- **The problem**:
Return the passage of the Durham essay that begins at the words "Best of towns, worst" and stops after "ultimate love/hate relationship.", copied word for word.

- **Page text**:
+-------+

Best of towns, worst of towns -- my town

October 13, 2012 

This is an edited excerpt from “27 Views of Durham: The Bull City in Prose & Poetry.”

Every year, in a goofy tradition that I find both charming and a little strange, hundreds of residents step forward to marry Durham, filling a downtown square with their vows to love my town until “death does us part.” I’ve never had the slightest inclination to join in this public display of affection. But only recently have I come to understand why: I don’t want to marry Durham for the same reason I don’t want to marry anyone. Like every other relationship I have ever had, I fight my love for Durham when I’m in it, and miss it when I’m away from it. In short, Durham is my ultimate love/hate relationship.

It’s an odd pull, considering that I moved here for the same reason I get involved in a lot of relationships – it reminded me of a younger time. I had grown up in Raleigh, lived in New York City for much of my adult life, and then decided to move back to North Carolina in 1996. By then, Raleigh had changed, much like an old friend with a facelift gone awry. The same basic structure was there but it had a completely different overlay. It disconcerted me. The capital city seemed like the Home Shopping Network come alive, instead of the iconoclastic Southern town I remembered. I felt far more at home in Durham, mostly because it reminded me of Raleigh during my growing-up years – gritty, creative, and blessedly blue collar, yet academic at the same time. Best of all, it was as diverse as the Big Apple I had just left behind and I found that I needed that diversity to feel as if I were still in the real world.

+-------+

- **Supplied entries**:
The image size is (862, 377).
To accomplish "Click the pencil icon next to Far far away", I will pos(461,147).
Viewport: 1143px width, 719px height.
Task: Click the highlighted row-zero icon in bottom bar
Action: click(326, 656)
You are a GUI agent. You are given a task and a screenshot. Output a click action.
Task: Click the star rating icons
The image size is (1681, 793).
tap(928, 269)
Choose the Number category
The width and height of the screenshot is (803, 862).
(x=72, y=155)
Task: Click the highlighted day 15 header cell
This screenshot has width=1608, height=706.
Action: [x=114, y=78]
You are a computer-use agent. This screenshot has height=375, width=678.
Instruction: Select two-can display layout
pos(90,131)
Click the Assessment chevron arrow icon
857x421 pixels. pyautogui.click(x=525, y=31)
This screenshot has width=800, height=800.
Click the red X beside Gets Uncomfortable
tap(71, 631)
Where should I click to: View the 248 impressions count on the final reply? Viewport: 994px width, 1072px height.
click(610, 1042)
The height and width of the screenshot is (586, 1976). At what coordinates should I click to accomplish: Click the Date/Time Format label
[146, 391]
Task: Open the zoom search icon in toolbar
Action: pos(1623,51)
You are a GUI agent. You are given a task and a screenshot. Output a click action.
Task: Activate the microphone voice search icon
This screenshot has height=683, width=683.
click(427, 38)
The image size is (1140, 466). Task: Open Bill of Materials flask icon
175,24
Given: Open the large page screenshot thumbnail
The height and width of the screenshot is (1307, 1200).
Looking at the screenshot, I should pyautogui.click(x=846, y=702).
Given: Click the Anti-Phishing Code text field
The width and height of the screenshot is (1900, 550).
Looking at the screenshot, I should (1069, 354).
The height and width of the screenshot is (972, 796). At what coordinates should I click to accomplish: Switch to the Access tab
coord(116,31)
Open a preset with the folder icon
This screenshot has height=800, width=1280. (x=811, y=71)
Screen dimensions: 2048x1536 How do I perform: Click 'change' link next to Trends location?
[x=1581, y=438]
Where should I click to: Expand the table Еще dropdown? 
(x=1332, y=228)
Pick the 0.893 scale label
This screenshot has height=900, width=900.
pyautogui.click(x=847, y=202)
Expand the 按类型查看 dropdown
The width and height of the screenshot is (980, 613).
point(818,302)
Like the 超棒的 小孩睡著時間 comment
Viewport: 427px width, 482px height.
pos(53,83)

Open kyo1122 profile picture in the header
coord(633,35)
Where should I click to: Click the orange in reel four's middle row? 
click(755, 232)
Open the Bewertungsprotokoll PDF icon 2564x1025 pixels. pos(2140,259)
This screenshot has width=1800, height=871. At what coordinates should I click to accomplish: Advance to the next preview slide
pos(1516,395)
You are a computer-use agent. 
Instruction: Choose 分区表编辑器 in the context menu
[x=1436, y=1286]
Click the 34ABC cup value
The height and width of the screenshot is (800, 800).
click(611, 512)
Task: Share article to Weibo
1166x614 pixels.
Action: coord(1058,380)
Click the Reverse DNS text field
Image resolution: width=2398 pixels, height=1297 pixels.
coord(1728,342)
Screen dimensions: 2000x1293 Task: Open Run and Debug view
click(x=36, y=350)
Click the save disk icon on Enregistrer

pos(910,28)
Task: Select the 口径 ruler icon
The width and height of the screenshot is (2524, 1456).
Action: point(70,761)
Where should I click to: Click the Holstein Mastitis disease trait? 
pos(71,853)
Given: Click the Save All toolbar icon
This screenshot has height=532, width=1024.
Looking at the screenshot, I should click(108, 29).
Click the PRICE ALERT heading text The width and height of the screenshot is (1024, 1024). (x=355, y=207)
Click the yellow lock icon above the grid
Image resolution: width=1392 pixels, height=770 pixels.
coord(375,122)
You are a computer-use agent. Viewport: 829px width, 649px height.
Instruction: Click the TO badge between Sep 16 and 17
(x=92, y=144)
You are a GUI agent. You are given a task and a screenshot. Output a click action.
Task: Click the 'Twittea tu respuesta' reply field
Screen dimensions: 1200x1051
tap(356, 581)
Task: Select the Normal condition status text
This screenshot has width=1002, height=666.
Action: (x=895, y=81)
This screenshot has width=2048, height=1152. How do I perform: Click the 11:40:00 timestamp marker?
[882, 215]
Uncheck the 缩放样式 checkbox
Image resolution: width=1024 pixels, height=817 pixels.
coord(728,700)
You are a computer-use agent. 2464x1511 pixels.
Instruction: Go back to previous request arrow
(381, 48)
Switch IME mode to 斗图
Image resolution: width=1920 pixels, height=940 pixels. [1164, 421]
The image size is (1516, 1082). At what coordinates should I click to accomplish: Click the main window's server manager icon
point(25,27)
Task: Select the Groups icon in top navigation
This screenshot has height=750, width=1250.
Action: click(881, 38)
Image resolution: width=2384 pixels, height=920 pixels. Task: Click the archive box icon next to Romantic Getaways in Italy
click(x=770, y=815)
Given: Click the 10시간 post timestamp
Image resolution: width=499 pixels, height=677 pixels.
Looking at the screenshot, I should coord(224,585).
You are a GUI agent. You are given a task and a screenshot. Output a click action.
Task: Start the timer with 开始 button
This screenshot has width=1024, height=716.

+-------+

- **Answer in full**:
Best of towns, worst of towns -- my town

October 13, 2012 

This is an edited excerpt from “27 Views of Durham: The Bull City in Prose & Poetry.”

Every year, in a goofy tradition that I find both charming and a little strange, hundreds of residents step forward to marry Durham, filling a downtown square with their vows to love my town until “death does us part.” I’ve never had the slightest inclination to join in this public display of affection. But only recently have I come to understand why: I don’t want to marry Durham for the same reason I don’t want to marry anyone. Like every other relationship I have ever had, I fight my love for Durham when I’m in it, and miss it when I’m away from it. In short, Durham is my ultimate love/hate relationship.